Trait survey data download and analysis
A couple months ago I posted about our new trait surveys. Thank you to all the participants who completed these so far! I’m following up now with links to the data, a bit of Python code for interpreting them, and a little analysis.
To help anyone interested in parsing the data, I’ve shared the Python code I’ve used on Github. There’s also a copy of the survey data as of Feb 23 there along with some demo code, and a Readme.
Finally, I did a bit of parsing of the trait survey data, combined with some features of the participant survey data (age and sex) to see if I could find anything interesting for you. The top 20 pairwise correlations below don’t look terribly surprising, but I learned some new things.

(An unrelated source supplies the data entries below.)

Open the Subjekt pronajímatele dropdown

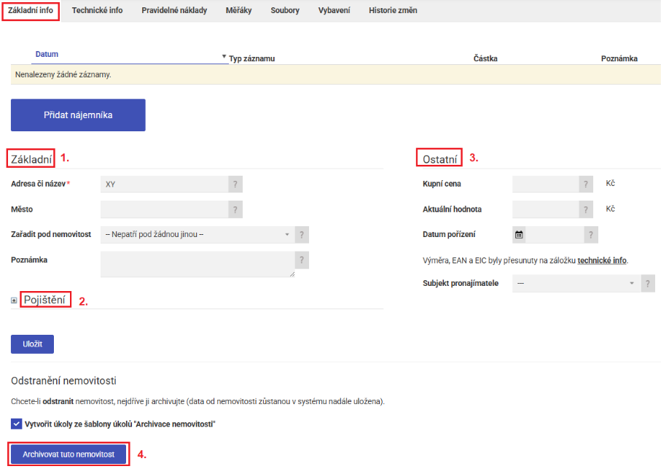[576, 284]
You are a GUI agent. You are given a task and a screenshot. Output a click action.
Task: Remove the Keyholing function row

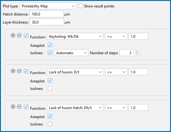19,35
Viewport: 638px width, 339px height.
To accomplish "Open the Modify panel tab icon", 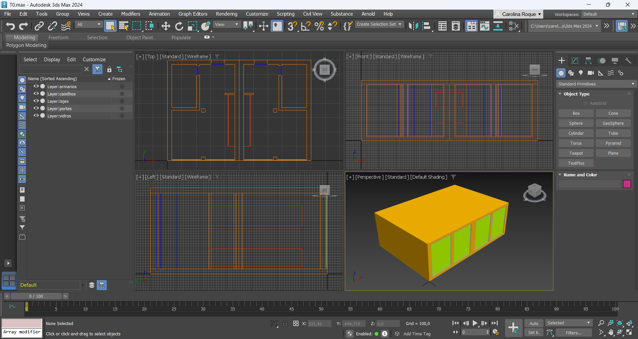I will (575, 61).
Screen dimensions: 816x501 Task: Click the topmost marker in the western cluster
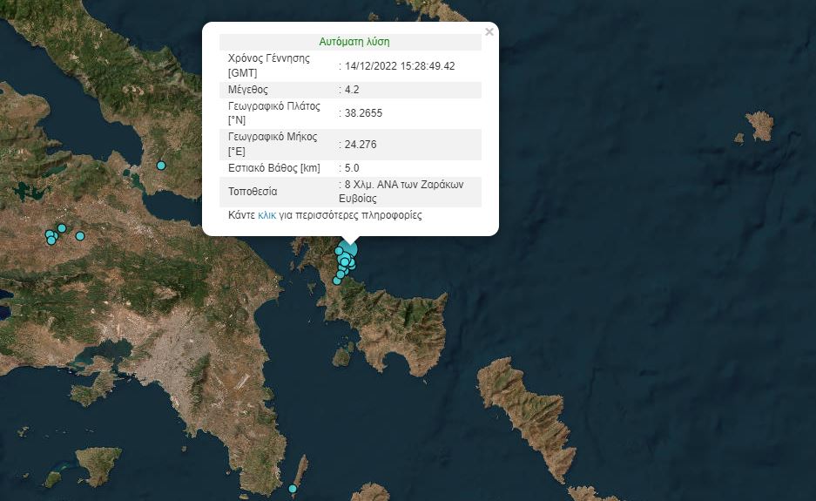point(62,228)
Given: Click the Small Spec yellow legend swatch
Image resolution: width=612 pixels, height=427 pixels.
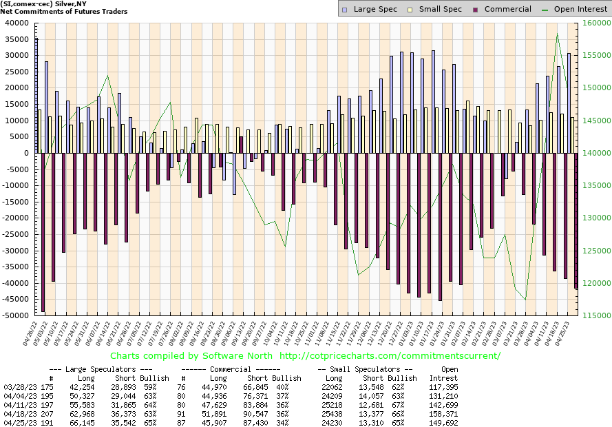Looking at the screenshot, I should 410,9.
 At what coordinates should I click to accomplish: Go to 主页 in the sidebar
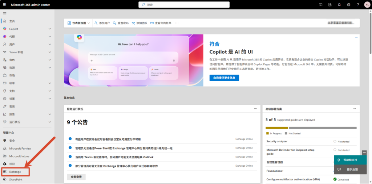click(12, 21)
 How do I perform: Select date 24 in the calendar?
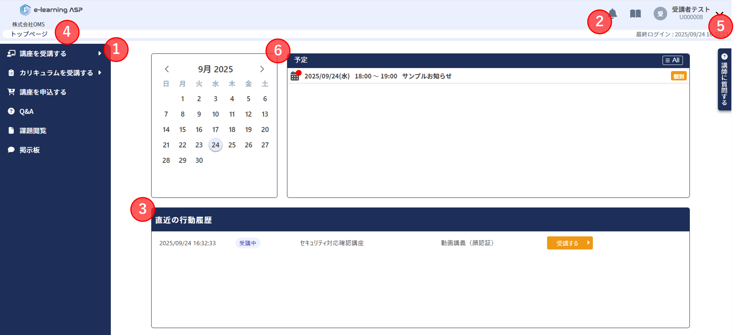tap(215, 145)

For example, I didn’t know that TMJ disorder is much more common in women. (Of course, a quick web search discovers confirms this is a well known association.) This type of analysis isn’t my forte — maybe someone with more experience with machine learning can do cool stuff with this data!

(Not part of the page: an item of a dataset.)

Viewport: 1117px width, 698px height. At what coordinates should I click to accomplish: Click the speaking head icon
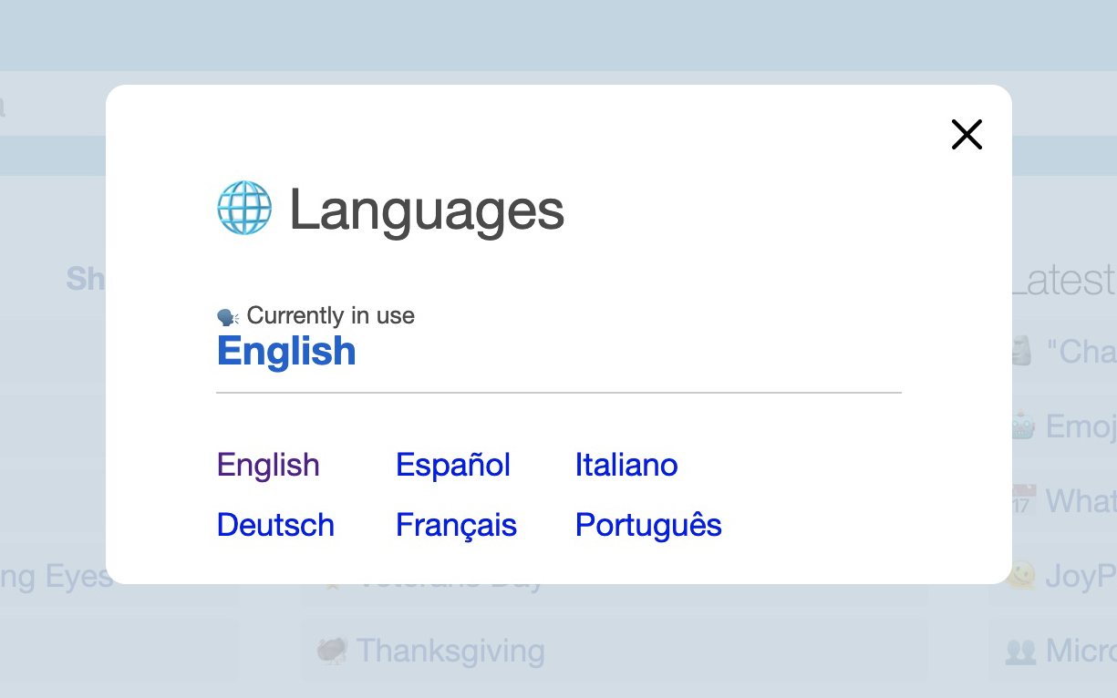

(To read the table below: the first row indicates “60% of females reported a UTI, while only 12% of others reported one”.)
|Trait 1||Trait 2||p-value1||% 1 with 2||% others with 2|
|Female||Urinary tract infection (UTI)||3.1e-23||60.3%||12.0%|
|High cholesterol (hypercholesterolemia)||High triglycerides
|60+ years||Age-related cataract||9.1e-13||36.8%||2.8%|
|Female||Iron deficiency anemia||2.4e-11||28.5%||4.0%|
|High cholesterol (hypercholesterolemia)||Hypertension||1.6e-09||42.9%||11.6%|
|Iron deficiency anemia||Urinary tract infection (UTI)||1.9e-09||69.2%||25.3%|
|60+ years||Age-related hearing loss||6.5e-09||31.6%||4.1%|
|Urinary tract infection (UTI)||Ovarian cysts||1.7e-08||22.0%||3.1%|
|Polycystic ovary syndrome (PCOS)||Ovarian cysts||2.1e-08||66.7%||6.6%|
|Temporomandibular joint (TMJ) disorder||Fibrocystic breast disease||5.3e-08||28.6%||2.4%|
|Nasal polyps||Chronic sinusitis||7.0e-08||61.1%||7.8%|
|Female||Temporomandibular joint (TMJ) disorder||1.4e-07||21.9%||4.0%|
|Female||Fibrocystic breast disease||1.9e-07||12.6%||0.4%2|
|Male||Hair loss (includes female
and male pattern baldness)
|Carpal tunnel syndrome||Temporomandibular joint (TMJ) disorder||4.4e-07||52.2%||8.5%|
|Urinary tract infection (UTI)||Fibrocystic breast disease||5.4e-07||14.4%||1.2%|
1As calculated using a Fisher’s Exact test. Note that these are not corrected for multiple hypothesis testing. I think a pessimistic Bonferroni correction would demand around 1e-6 for the magic ‘p = 0.05’ cutoff.
2I didn’t look closely, but I suspect these non-zero numbers are because we have some transgender participants whose sex at birth differs from the gender they identify with (and the latter was what we have recorded on the participant survey).